-- TO DO --
Copy the stretch of the material from the line containing "You are a GUI" through the line containing "This screenshot has height=721, width=1281.", replacing "navigation menu" with "side menu" and leaving everything else unchanged.

— START INFORMATION PROVIDED —

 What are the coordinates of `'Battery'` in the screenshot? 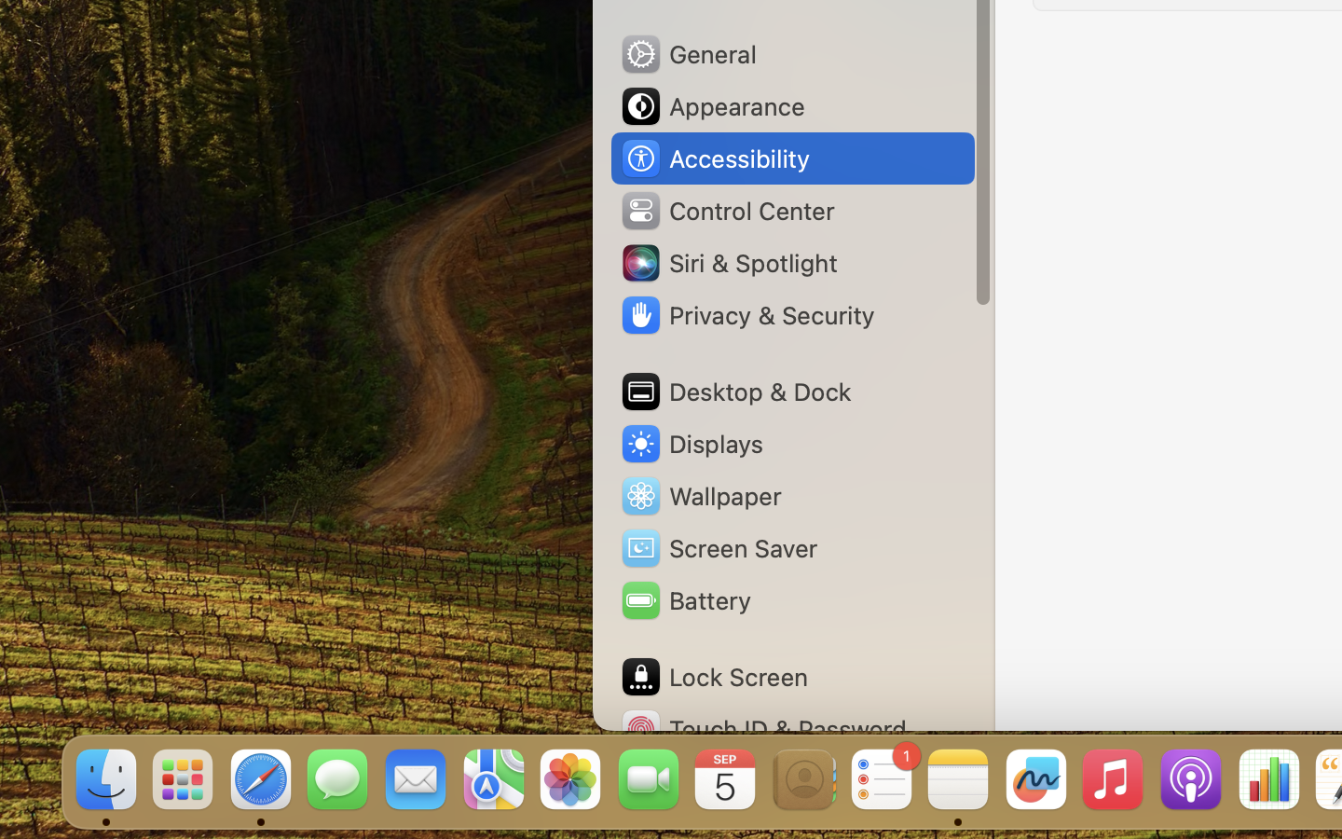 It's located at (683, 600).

— END INFORMATION PROVIDED —
— START INFORMATION PROVIDED —

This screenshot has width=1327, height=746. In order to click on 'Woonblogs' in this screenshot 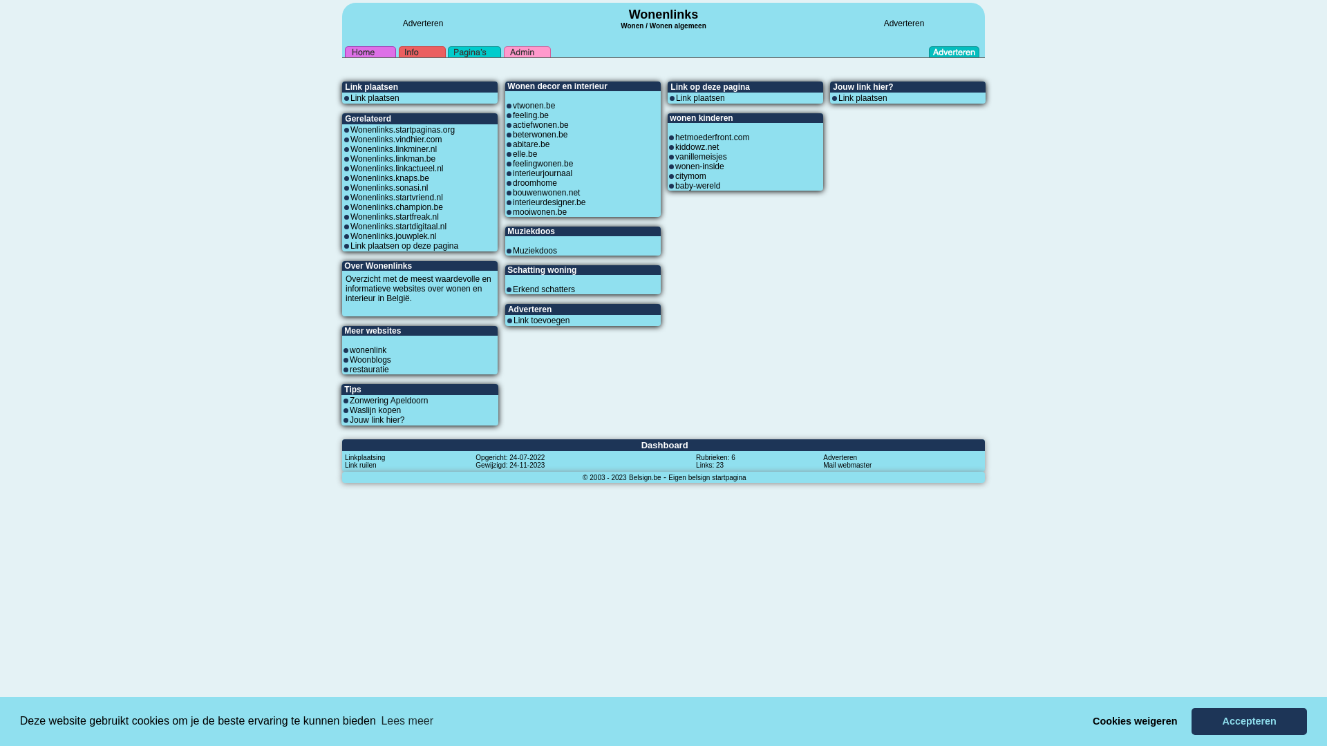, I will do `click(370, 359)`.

— END INFORMATION PROVIDED —
— START INFORMATION PROVIDED —

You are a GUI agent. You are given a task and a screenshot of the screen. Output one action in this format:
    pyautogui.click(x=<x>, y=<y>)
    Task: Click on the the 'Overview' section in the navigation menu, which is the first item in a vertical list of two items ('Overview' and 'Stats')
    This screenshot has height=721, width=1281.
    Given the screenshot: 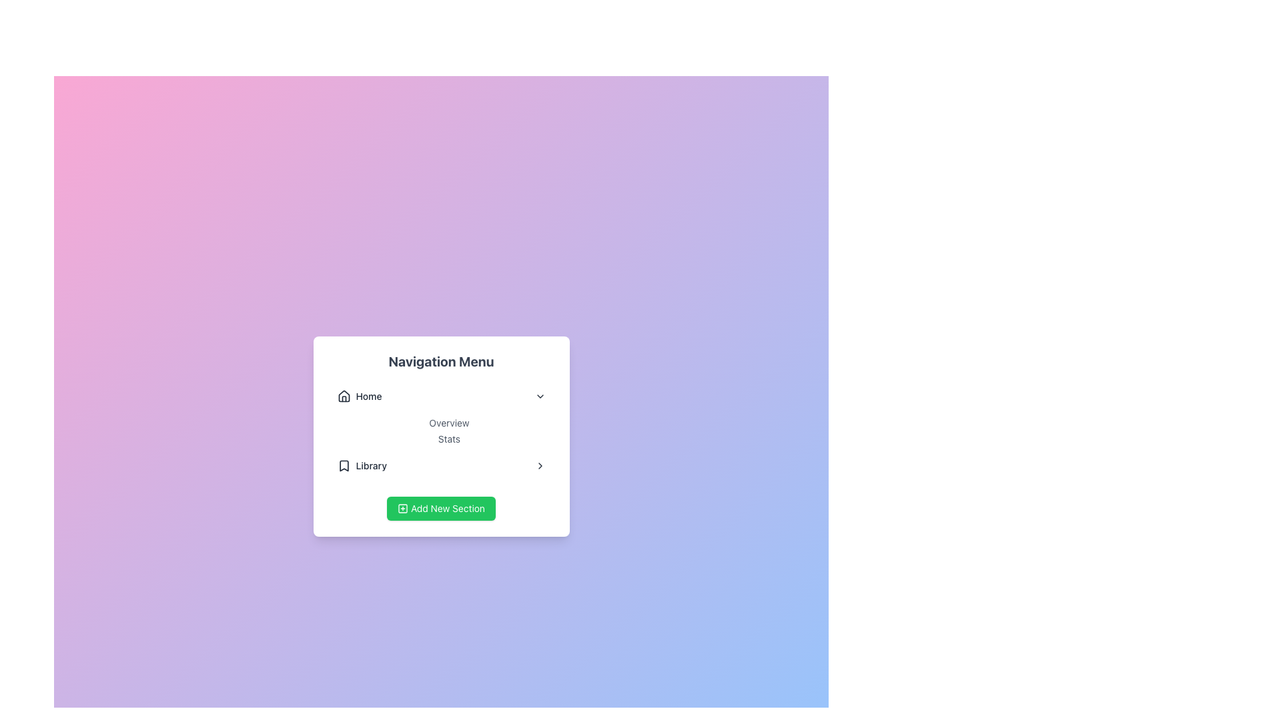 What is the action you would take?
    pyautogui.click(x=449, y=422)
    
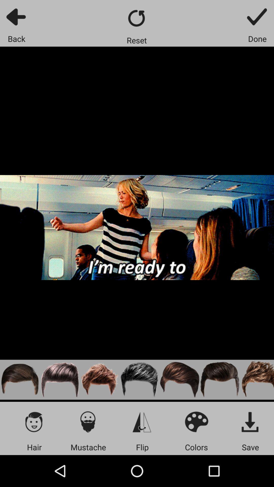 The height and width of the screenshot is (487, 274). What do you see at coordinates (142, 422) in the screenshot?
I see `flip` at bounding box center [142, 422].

— END INFORMATION PROVIDED —

-- COMPLETE RESPONSE --
You are a GUI agent. You are given a task and a screenshot of the screen. Output one action in this format:
    pyautogui.click(x=<x>, y=<y>)
    Task: Click on the the 'Overview' section in the side menu, which is the first item in a vertical list of two items ('Overview' and 'Stats')
    This screenshot has height=721, width=1281.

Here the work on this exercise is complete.